Lome (AFP) - A Togolese civil society coalition on Wednesday accused the government of spying on the public after it was reported that six critics of President Faure Gnassingbe, including Catholic leaders, had been victims of a hacking campaign.
According to an investigation published on Monday by the French daily Le Monde and Britain's Guardian newspaper, individuals in Togo were alerted by WhatsApp last year that their mobile phones had been targeted in a spyware attack.
"We are in a police state that uses and abuses espionage against its own citizens," David Dosseh, spokesman for the FCTD, an umbrella organisation of civil society groups, told AFP.
Quoting from a lawsuit filed by WhatsApp against the Israeli firm NSO Group, the newspapers said 1,400 users around the world had been targeted by a sophisticated eavesdropping tool called Pegasus.
According to details in the lawsuit, the technology would have potentially given access to emails, texts and images, and could also have been used for recording by remotely operating a phone's camera and microphone.
In Togo, the software was reportedly used against opponents, civil society activists and Catholic clerics, including the president of the Togolese Bishops' Conference, Benoit Alowonou, who is known for his activism.

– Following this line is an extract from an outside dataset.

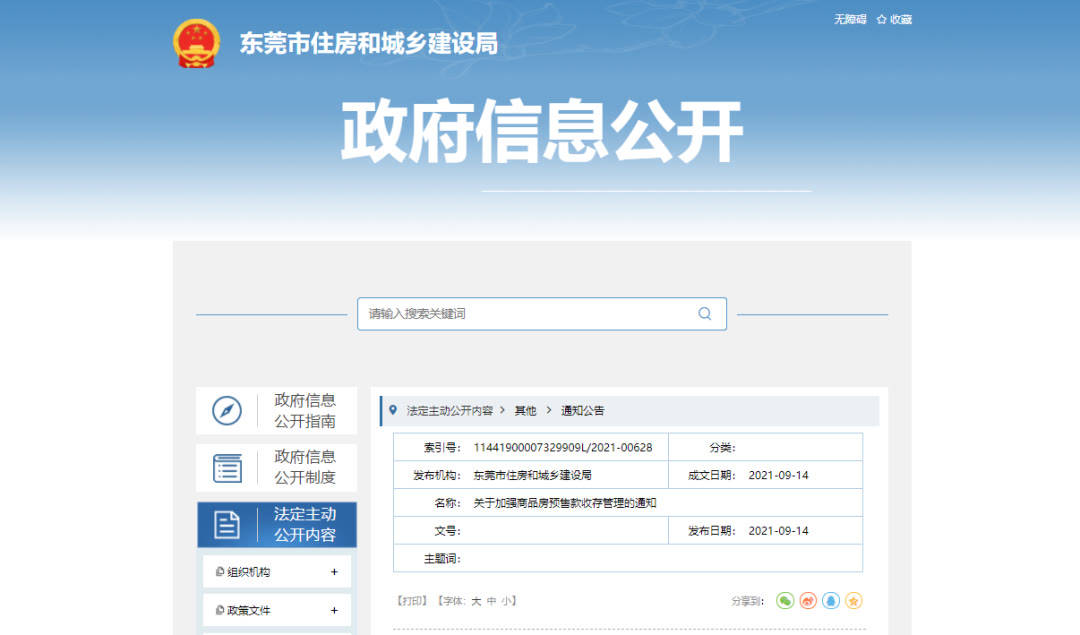
Task: Click the 打印 print link
Action: 412,601
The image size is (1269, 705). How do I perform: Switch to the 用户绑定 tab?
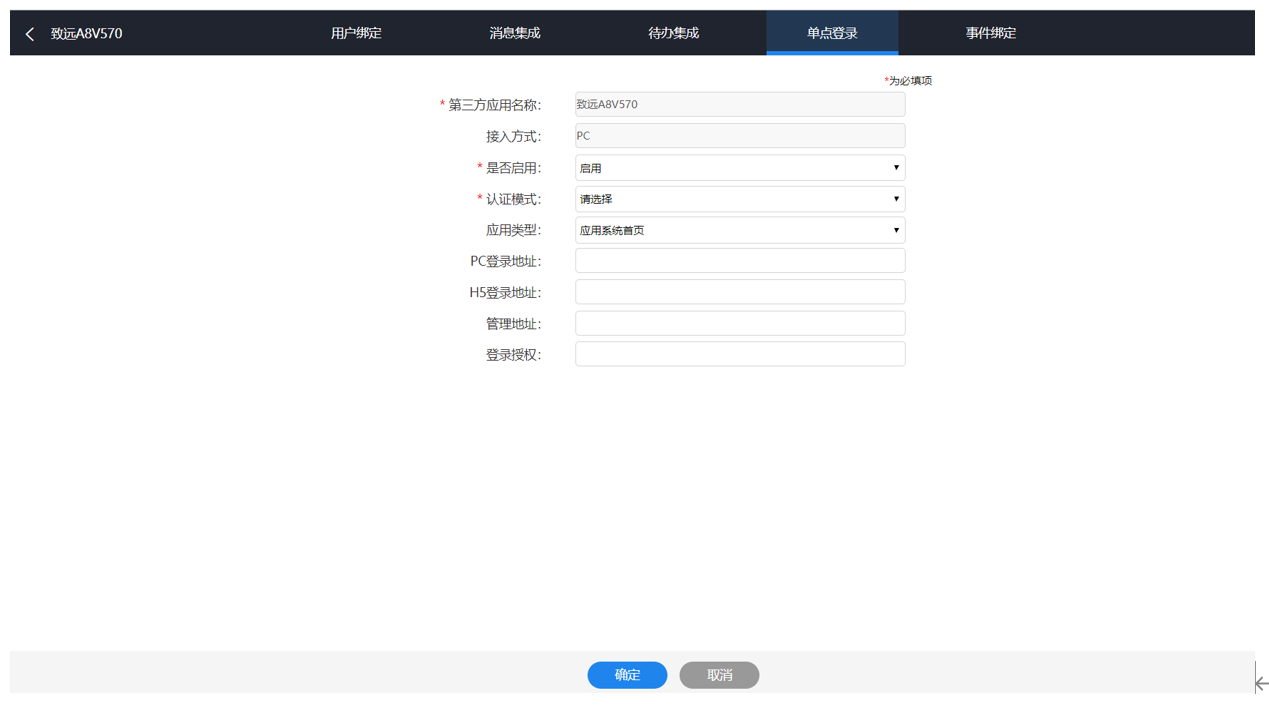coord(356,33)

Elliott Ohin, a former government minister who is in the opposition party, and Raymond Houndjo, a close associate of a leading opposition politician were also named in the report.
The investigation "confirms and provides material evidence of a situation that many suspected," said Dosseh.
"Many Togolese are afraid of being followed, especially spied on, when they are members of civil society or opponents," he said.
Gnassingbe, who was re-elected this year for a fourth term, has led the country of eight million people since taking over in 2005 after the death of his father Gnassingbe Eyadema, who ruled with an iron fist for 38 years.
The government, contacted by AFP, did not comment on the international investigation, which also found targets of the attacks included journalists in India and Morocco, political activists from Rwanda and Catalan separatist politicians in Spain.
"Faure Gnassingbe's regime exceeds all the limits of political decency," Nathaniel Olympio, president of the opposition Togolese People's Party, told AFP.
"Weapons intended to fight terrorism have been turned against opponents, clerics and human rights defenders," he said.